Try it: Character for character, reproduce every entry below.

Available records:
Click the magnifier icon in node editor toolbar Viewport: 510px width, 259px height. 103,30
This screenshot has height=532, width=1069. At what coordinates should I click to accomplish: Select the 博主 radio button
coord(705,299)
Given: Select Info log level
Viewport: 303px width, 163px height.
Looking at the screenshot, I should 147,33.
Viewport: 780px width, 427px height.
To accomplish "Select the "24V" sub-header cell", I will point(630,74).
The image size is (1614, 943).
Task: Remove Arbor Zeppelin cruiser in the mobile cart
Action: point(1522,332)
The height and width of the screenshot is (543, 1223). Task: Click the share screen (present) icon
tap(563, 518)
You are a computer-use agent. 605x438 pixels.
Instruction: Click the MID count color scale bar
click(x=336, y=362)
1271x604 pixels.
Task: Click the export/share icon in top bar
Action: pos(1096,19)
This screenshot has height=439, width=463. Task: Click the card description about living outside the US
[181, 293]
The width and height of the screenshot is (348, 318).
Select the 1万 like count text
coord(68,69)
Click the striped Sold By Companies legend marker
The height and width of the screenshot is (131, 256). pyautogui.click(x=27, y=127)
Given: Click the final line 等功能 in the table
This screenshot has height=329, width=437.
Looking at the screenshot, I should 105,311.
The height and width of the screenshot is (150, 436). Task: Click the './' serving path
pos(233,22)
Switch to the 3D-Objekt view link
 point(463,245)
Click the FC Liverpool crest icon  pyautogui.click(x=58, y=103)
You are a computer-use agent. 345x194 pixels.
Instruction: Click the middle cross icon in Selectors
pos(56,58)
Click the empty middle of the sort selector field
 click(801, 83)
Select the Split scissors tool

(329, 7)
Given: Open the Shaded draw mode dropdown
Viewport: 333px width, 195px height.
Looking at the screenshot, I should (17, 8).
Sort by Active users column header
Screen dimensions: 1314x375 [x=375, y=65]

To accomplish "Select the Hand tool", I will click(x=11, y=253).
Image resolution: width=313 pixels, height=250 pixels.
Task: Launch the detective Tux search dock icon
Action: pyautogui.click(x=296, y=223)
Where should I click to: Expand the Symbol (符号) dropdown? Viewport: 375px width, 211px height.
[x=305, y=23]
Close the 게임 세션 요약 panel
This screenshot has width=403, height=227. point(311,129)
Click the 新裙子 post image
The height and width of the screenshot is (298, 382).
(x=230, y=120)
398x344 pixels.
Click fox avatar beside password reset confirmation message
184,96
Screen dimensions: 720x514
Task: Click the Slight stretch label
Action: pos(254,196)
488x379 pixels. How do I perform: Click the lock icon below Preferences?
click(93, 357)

Result of this task:
Click the magnifier icon in node editor toolbar Viewport: 510px width, 259px height. 103,30
This screenshot has height=532, width=1069. At what coordinates should I click to accomplish: Select the 博主 radio button
coord(705,299)
Given: Select Info log level
Viewport: 303px width, 163px height.
Looking at the screenshot, I should 147,33.
Viewport: 780px width, 427px height.
To accomplish "Select the "24V" sub-header cell", I will point(630,74).
The image size is (1614, 943).
Task: Remove Arbor Zeppelin cruiser in the mobile cart
Action: point(1522,332)
The height and width of the screenshot is (543, 1223). Task: Click the share screen (present) icon
tap(563, 518)
You are a computer-use agent. 605x438 pixels.
Instruction: Click the MID count color scale bar
click(x=336, y=362)
1271x604 pixels.
Task: Click the export/share icon in top bar
Action: pos(1096,19)
This screenshot has height=439, width=463. Task: Click the card description about living outside the US
[181, 293]
The width and height of the screenshot is (348, 318).
Select the 1万 like count text
coord(68,69)
Click the striped Sold By Companies legend marker
The height and width of the screenshot is (131, 256). pyautogui.click(x=27, y=127)
Given: Click the final line 等功能 in the table
This screenshot has height=329, width=437.
Looking at the screenshot, I should 105,311.
The height and width of the screenshot is (150, 436). Task: Click the './' serving path
pos(233,22)
Switch to the 3D-Objekt view link
 point(463,245)
Click the FC Liverpool crest icon  pyautogui.click(x=58, y=103)
You are a computer-use agent. 345x194 pixels.
Instruction: Click the middle cross icon in Selectors
pos(56,58)
Click the empty middle of the sort selector field
 click(801, 83)
Select the Split scissors tool

(329, 7)
Given: Open the Shaded draw mode dropdown
Viewport: 333px width, 195px height.
Looking at the screenshot, I should (17, 8).
Sort by Active users column header
Screen dimensions: 1314x375 [x=375, y=65]

To accomplish "Select the Hand tool", I will click(x=11, y=253).
Image resolution: width=313 pixels, height=250 pixels.
Task: Launch the detective Tux search dock icon
Action: pyautogui.click(x=296, y=223)
Where should I click to: Expand the Symbol (符号) dropdown? Viewport: 375px width, 211px height.
[x=305, y=23]
Close the 게임 세션 요약 panel
This screenshot has width=403, height=227. point(311,129)
Click the 新裙子 post image
The height and width of the screenshot is (298, 382).
(x=230, y=120)
398x344 pixels.
Click fox avatar beside password reset confirmation message
184,96
Screen dimensions: 720x514
Task: Click the Slight stretch label
Action: pos(254,196)
488x379 pixels. How do I perform: Click the lock icon below Preferences?
click(93, 357)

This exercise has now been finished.